I take it she eventually did what you needed? I was half waiting for this story to end with the clerk saying she couldn't process CG's passport since she didn't have a father listed on the certificate.

susan said...

Yes, she did do what we needed, in this kind of haze. She was, on the surface, polite about it all, but it was all rather awkward.

I have (lesbian) friends, though, who presented a post office clerk with their second parent adoption paperwork and birth certificate for their son, to get a passport. The clerk read through it all and said, "Is the father available?"

Unknown said...

Well, pizza.
Glad to hear about your father. And your house!

Magpie said...

I usually tap my head and say "kidneys", but "pizza" accomplishes rather the same thing.

Arwen said...

OH, I love that. "Pizza". Going to have to use that.
I'm sorry to hear about that pizza application. I'm glad she didn't ... refuse to deliver. Because then I'd have to come down and talk with her, and I'm plum out of my restaurant budget.

If there's any hope for me in your story, it's this: if you were her first obvious example of a real world family with two moms, one that she had to process officially, that experience will get her more used to it when she sees the next family with two moms (or dads). I think sometimes this is how we measure and make progress, in little moments of humanity, where she sees a beautiful kid and her two moms going on a trip and no one's breathing fire.
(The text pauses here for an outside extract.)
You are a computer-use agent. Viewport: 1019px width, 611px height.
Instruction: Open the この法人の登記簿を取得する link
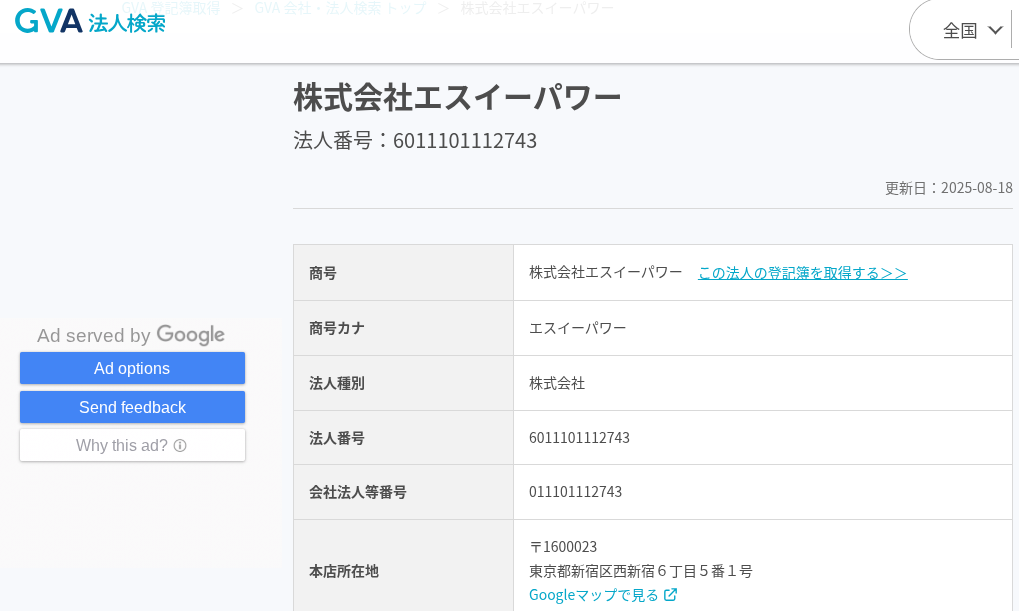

Who would remark on people of different races marrying, anymore?

Okay, take that back - of course, in some places. Racism is alive and well. But *legally*, no one's going to triple check the marriage certificate application when Ng marries Brown, because this isn't rare. My mom's got the green eyes and freckles and complexion of an Irish woman, but she's not challenged that her last name is legally Lopez, even if some racist might have something to say about it.

What Now? said...

Pizza indeed. I'm glad that there was a happy ending, both for the passport and for the house!

Phantom Scribbler said...

Laughing at Maggie's comment, because I also use the kidneys line. But either pizza or kidneys are better than what I would have been all too tempted to say. Gah!

(Glad about the house, though. And hoping that people are slightly less prone to pizza -- with a side order of kidneys -- in Germany.)

susan said...

So how widespread is this "kidneys" usage? This is fascinating!

And yes, we're hoping for less pizza, and less kidneys, in Germany.

Liz Miller said...

My sister, who lives in the same state as Germany, tells me that that particular state is known for its lack of pizza...but it has a plentitude of flatbread made from organic, locally-grown ingredients.

elswhere said...

We had a similar experience with MG's passport renewal a couple of years ago. The Post Office clerk took a loooong time with our application, and then we heard her mutter to another clerk behind the counter, "well, I can't refuse it..." which she clearly wanted to do. I was worried she was going to "lose" the passport and birth certificate, but indeed everything came back fine.

Mary Beth said...

Man alive.

Not that I'm surprised to hear it but golly.

You all rock

LilySea said...

Ugh. Nat's first passport was something like this--as was taking her out of the country for the first time. We haven't done Selina's yet. I'm kinda dreading it.

The worst part about this stuff is that there you sit with all your perfectly legal documents lined up like ducks in a row, and are asking for a perfectly legal--and routine--service, and just because your family is rare, the officials don't necessarily give you what you are there for. At least not without a fuss. In some ways, having the law on your side doesn't really matter when an official just decides to be a pain in the butt.

I know a couple of (both legal) gay dads who were refused entry on the same landing card into the country because the official said the state in which they landed "doesn't recognize that." "That" being that they were both dads to one kid. The official was wrong. But they had to go redo all their paperwork and stand in line again anyway.